UK – The government should set up a second tier of pension provision within the existing national insurance systems, says the Federation of Small Businesses (FSB), in a research paper that criticises the recently implemented stakeholder pension system.

According to the FSB, the UK’s largest business organisation with 168,000 members, the stakeholder system is flawed in principle and cannot work without compulsion.
It claims that the majority of people taking up stakeholder plans are more affluent members of society rather than the low paid and itinerant workers.
The take up rate it also says is "minimal".

Moreover, Terence O’Halloran, pensions spokesperson for the FSB, says that the government’s announcement for another pensions review two weeks before the stakeholder implementation date in October proved that the scheme was a failure. “This the_review is a tacit statement that stakeholder has failed,” he comments.

The FSB’s alternative system would, it claims, deliver “optimised benefits to the highest proportion of the population in retirement.”

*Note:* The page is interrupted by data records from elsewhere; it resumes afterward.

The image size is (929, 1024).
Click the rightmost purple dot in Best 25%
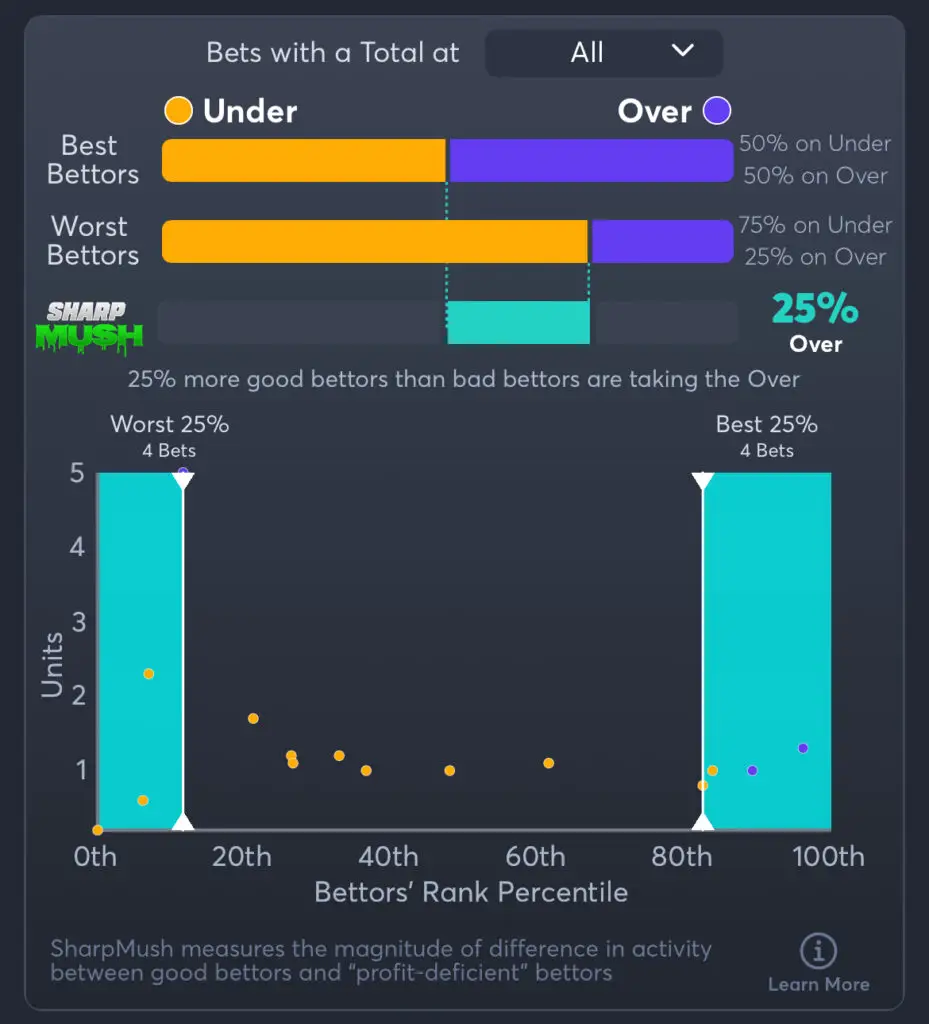tap(803, 748)
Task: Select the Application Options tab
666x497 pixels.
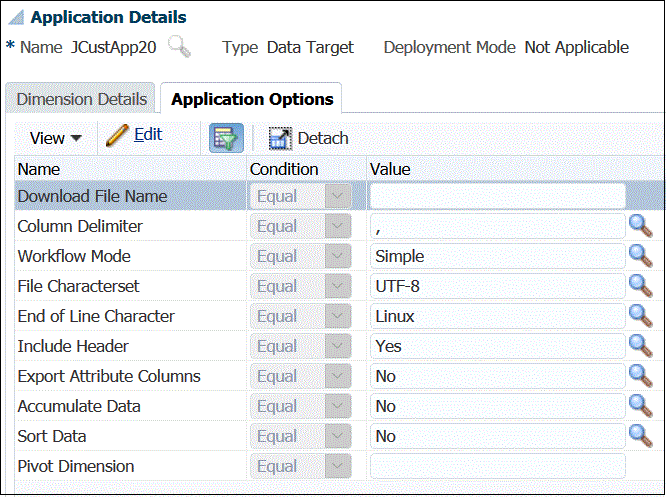Action: (x=252, y=99)
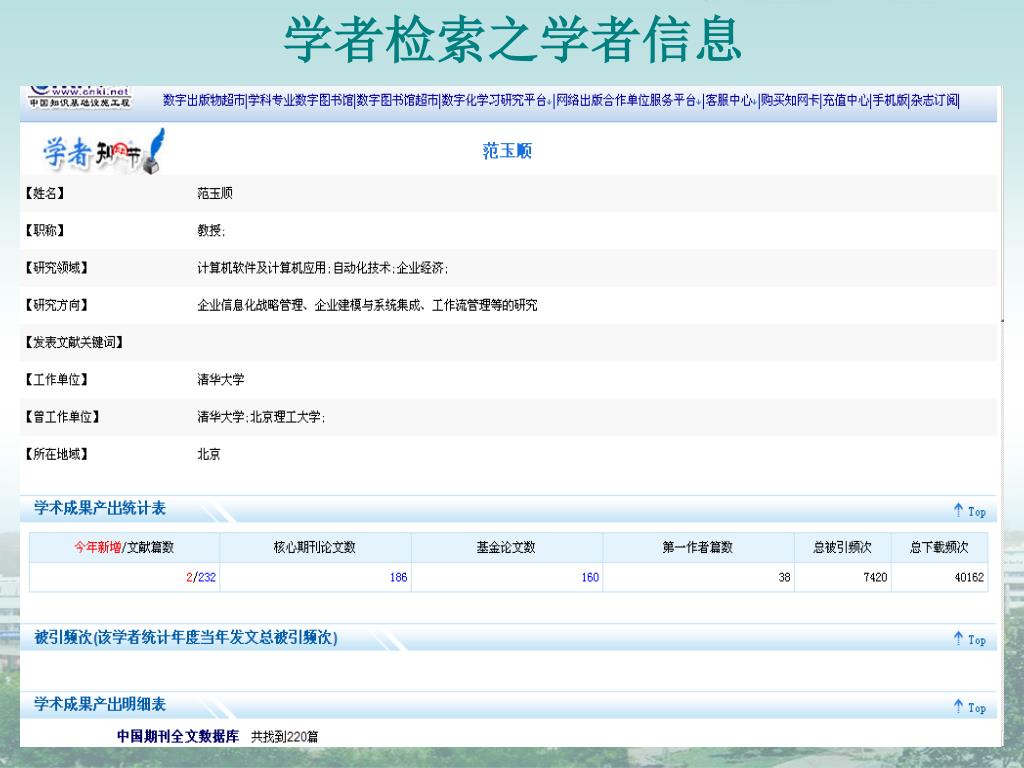Click total document count 232 link

207,577
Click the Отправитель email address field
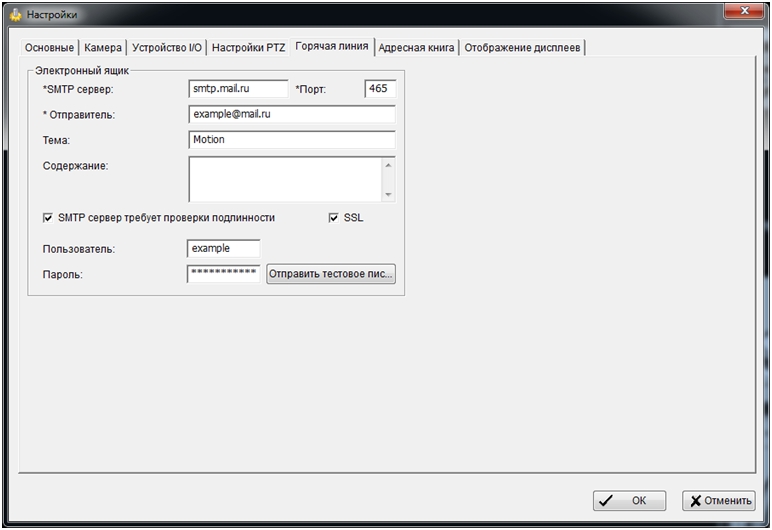772x530 pixels. click(291, 114)
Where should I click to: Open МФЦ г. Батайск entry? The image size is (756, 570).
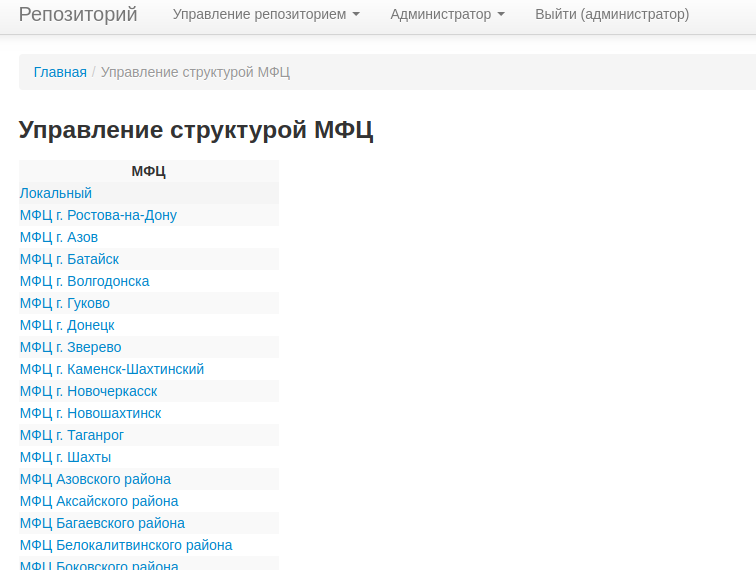coord(69,259)
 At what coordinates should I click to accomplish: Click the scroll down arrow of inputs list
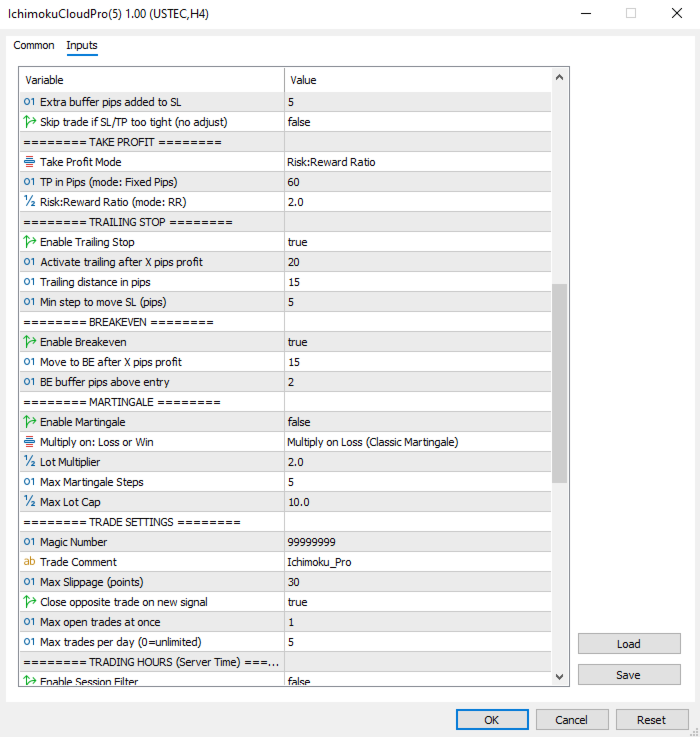(x=560, y=677)
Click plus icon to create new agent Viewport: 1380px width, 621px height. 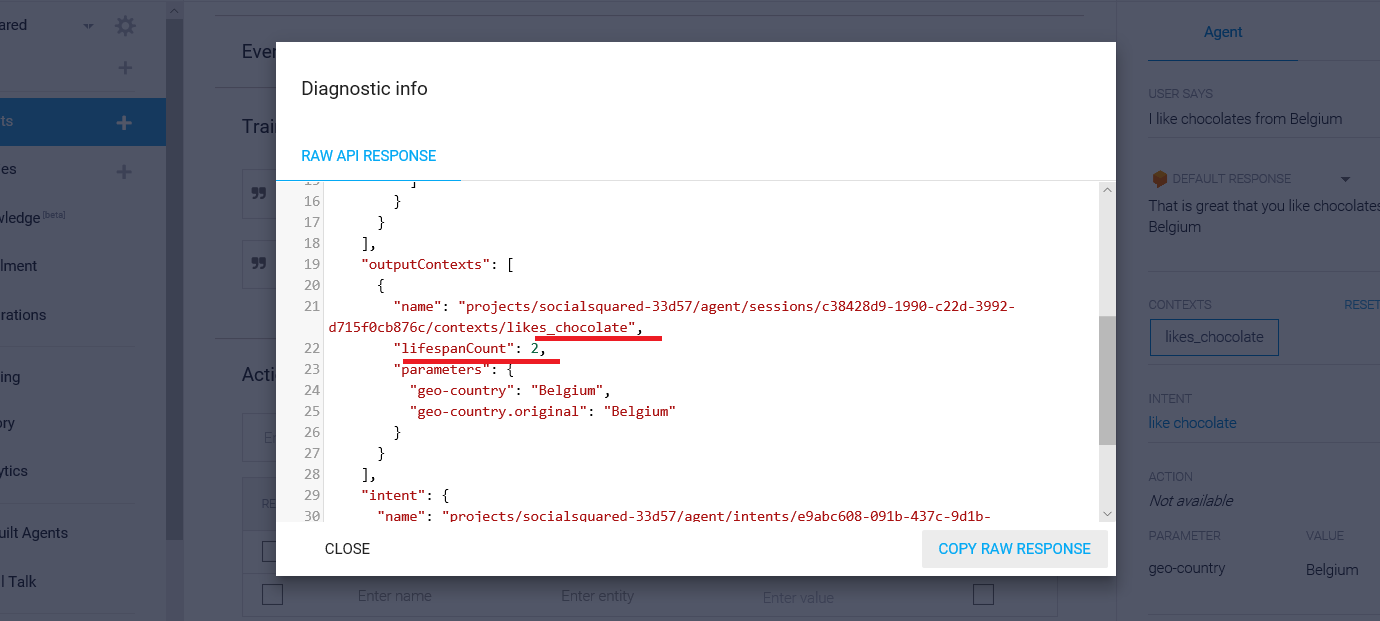tap(125, 68)
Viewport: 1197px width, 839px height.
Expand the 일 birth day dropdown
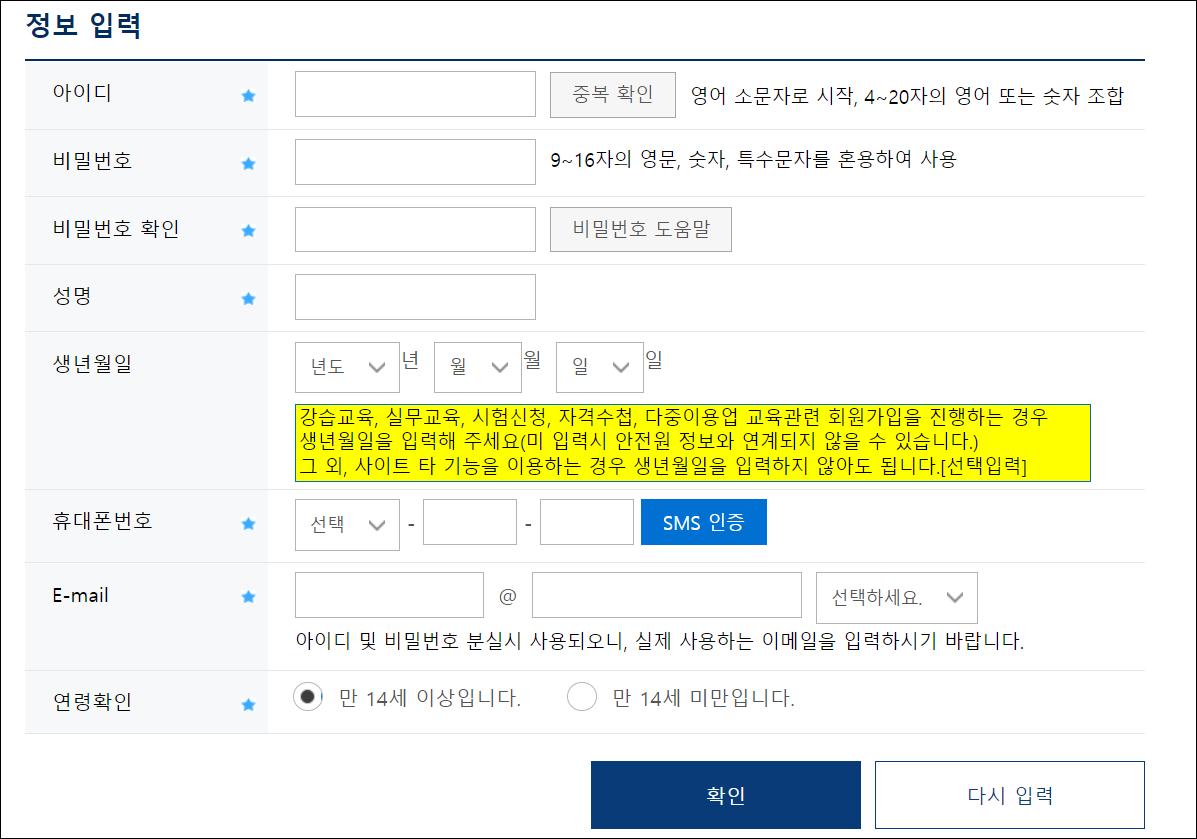click(x=599, y=367)
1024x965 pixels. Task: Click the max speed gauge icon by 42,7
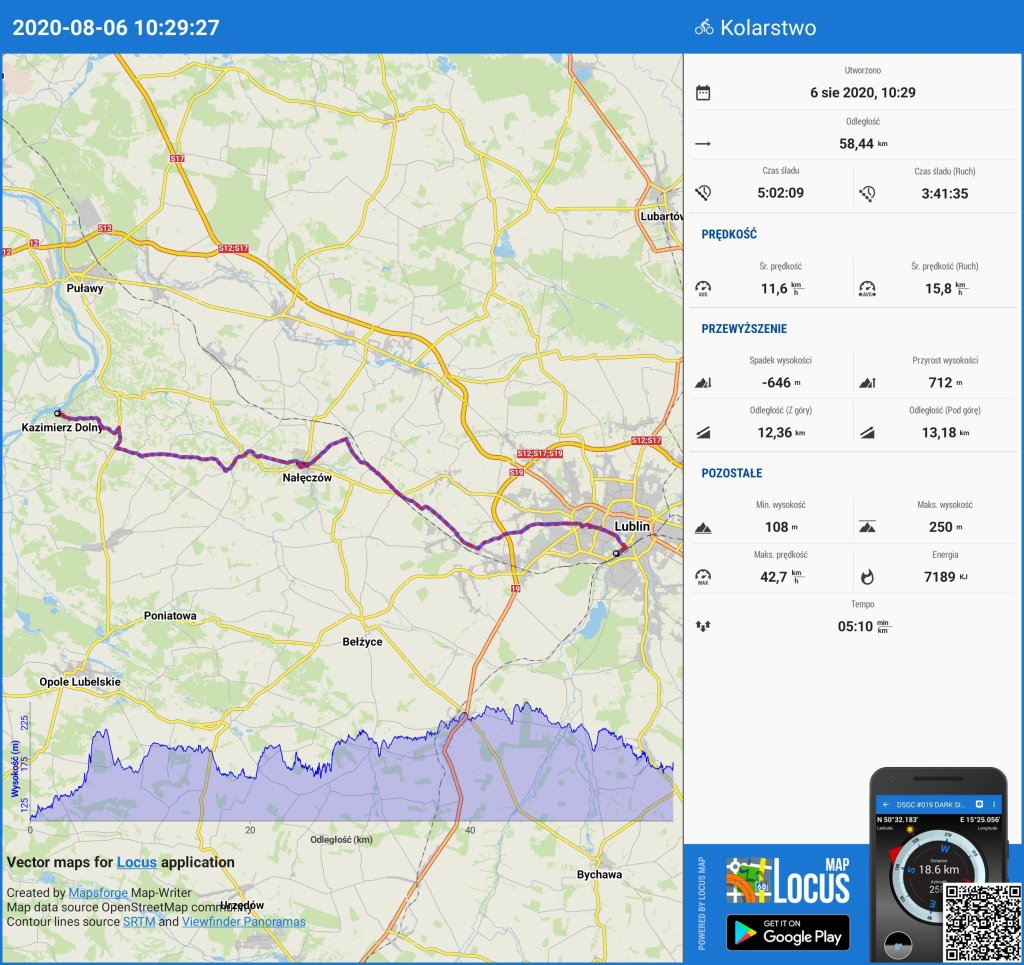(703, 576)
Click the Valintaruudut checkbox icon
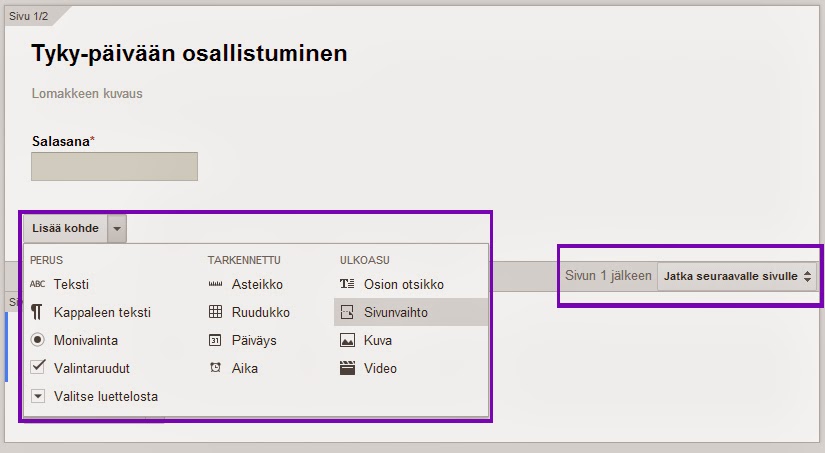This screenshot has width=825, height=453. pyautogui.click(x=38, y=367)
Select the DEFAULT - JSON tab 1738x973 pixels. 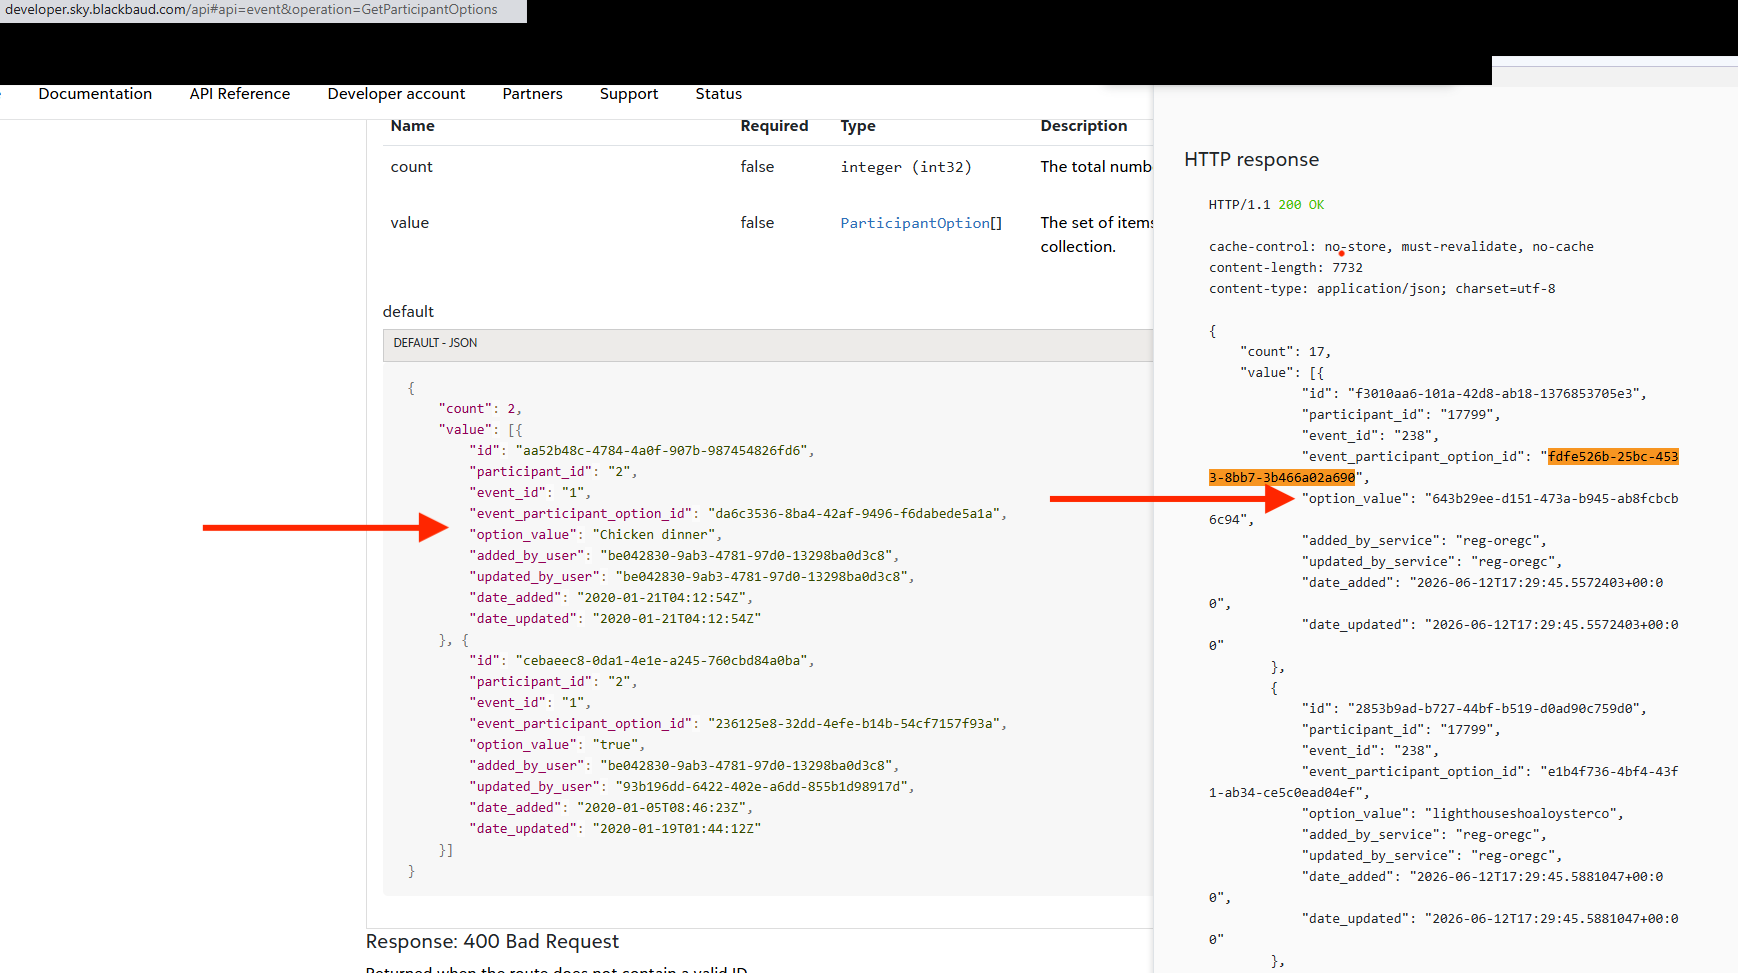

Basically, the call is for a state run second tier approach invested in ‘with profits funds’ managed by life assurance companies and friendly societies. It says that his way, the government could achieve its aim of a fully index linked pension in addition to the basic state pension without any additional cost to the current set-up.

Says O’Halloran: “The result would be a win for everyone. Pensioners gain a superior income in retirement, and administration is reduced for employer and employee alike.” He adds that contributions for employees would start the moment they start work, bridging the gap that exists in the current system.